Federal Agencies Lead with Results
By Jed Herrmann, Vice President, State and Federal Policy Implementation, and David Medina, Co-Founder and COO, Results for America
While it is not often featured in national headlines, a growing bipartisan movement is helping the federal government get better results for the American people. This movement is founded on the belief that government can use evidence and data to improve outcomes for our nation’s young people, their families, and communities. Results for America’s 2019 Federal Standard of Excellence illustrates how nine federal social services agencies are harnessing the power of evidence and data to invest taxpayer dollars in what works.
These leading federal agencies have:
- Effectively ended veteran homelessness in 72 communities and three states while reducing the overall number of chronically homeless individuals by 16% between 2010 and 2018 through the U.S. Department of Housing and Urban Development’s Continuum of Care program by allocating up to 56 points (out of 200) to grant applicants for past “performance related to reducing homelessness.”
- Expanded the number of children being served by results-driven organizations like Minnesota Reading Corps by 6,000 students between 2014 and 2018 by allocating 16 points out of 100 to grant applicants seeking funds from the Corporation for National and Community Service’s AmeriCorps State and National program.
- In Burkina Faso schools, increased enrollment of girls by 10.3%, improved test scores, and grew graduation rates by using real-time lessons from an independent evaluation during implementation of the Millennium Challenge Corporation’s program.
- Helped 8,000 coffee farmers in Central America to increase their yields by 34 percent, grow sales by 24 percent, and mobilize over $3 million of rural financing through U.S. Agency for International Development’s use of data in its development programs.
Committed federal civil servants and a growing number of bipartisan Members of Congress have played important roles in increasing the federal government’s efforts to use evidence and data to get better results for young people, families, and their communities. One important measure of this progress is the bipartisan Foundations for Evidence-based Policymaking Act, which took effect in early 2019 and increases the federal government’s evidence generation activities. This adds to the momentum of agencies to get better results by increasing their capacity to build and use evidence, such as:
- Administration for Community Living: Continued to significantly improve its overall evidence-building capacity, including training its program staff on ways to include evidence and data requirements in the agency’s funding notices.
- U.S. Department of Education: Used a consistent evidence framework for its research and funding decisions, including its prioritization of evidence in its largest competitive grant programs.
- U.S. Department of Labor: Began implementation of the evidence requirements in the Reemployment Services and Eligibility Assessment (RESEA) program, including awarding $130 million to states to operate RESEA programs that meet the law’s evidence requirements.
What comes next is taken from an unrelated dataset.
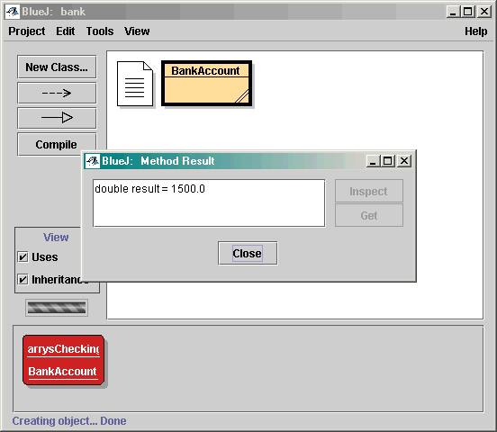Select the dashed uses-arrow tool
The height and width of the screenshot is (432, 497).
point(57,93)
- Substance Abuse and Mental Health Services Administration: Provided extensive technical assistance materials to grantees to help them improve their use of evidence-based practices.
Collectively, these nine agencies, which invest more than $220 billion annually, are among the top performing federal agencies on evidence, data, and evaluation across the federal government. Their efforts to build and use evidence will provide an example for agencies across the federal government as they implement the significant new requirements of the Evidence Act between now and 2022.
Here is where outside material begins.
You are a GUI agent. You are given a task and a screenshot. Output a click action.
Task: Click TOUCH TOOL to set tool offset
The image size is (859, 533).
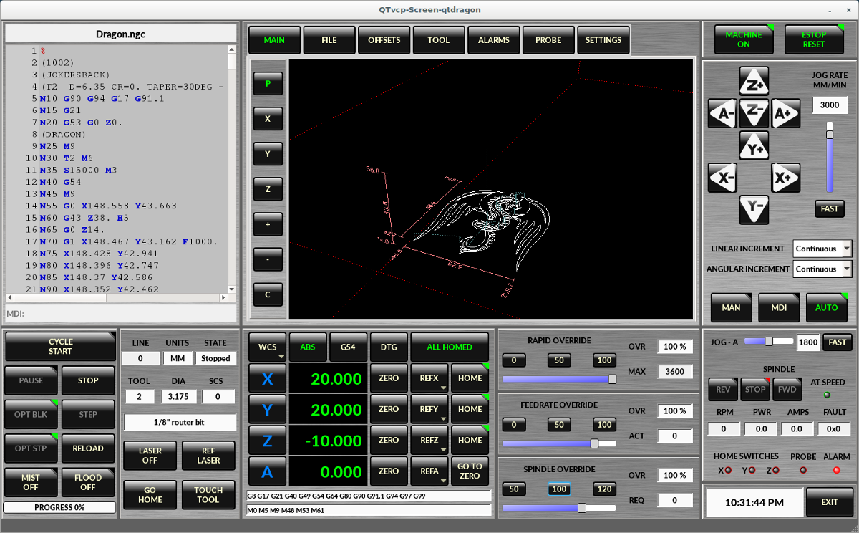(x=208, y=495)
Not only is this movement powerful but it also bipartisan. As John Bridgeland, former White House Domestic Policy Council Director under President George W. Bush noted: “Doing what works is a powerful antidote to the rancor of partisan politics. Evidence-based policy brings people together to make real gains that can improve the lives of all Americans.” Further the new What Works Congressional Caucus creates a framework to encourage further bipartisan cooperation to do what works.
Despite not making national headlines everyday, significant progress is being made every day to increase the federal government’s knowledge about and investments in what works. By infusing evidence and data into its budget, policy, and management decisions, the federal government can continue to ensure that we advance economic mobility across the country at the pace and scale our country needs.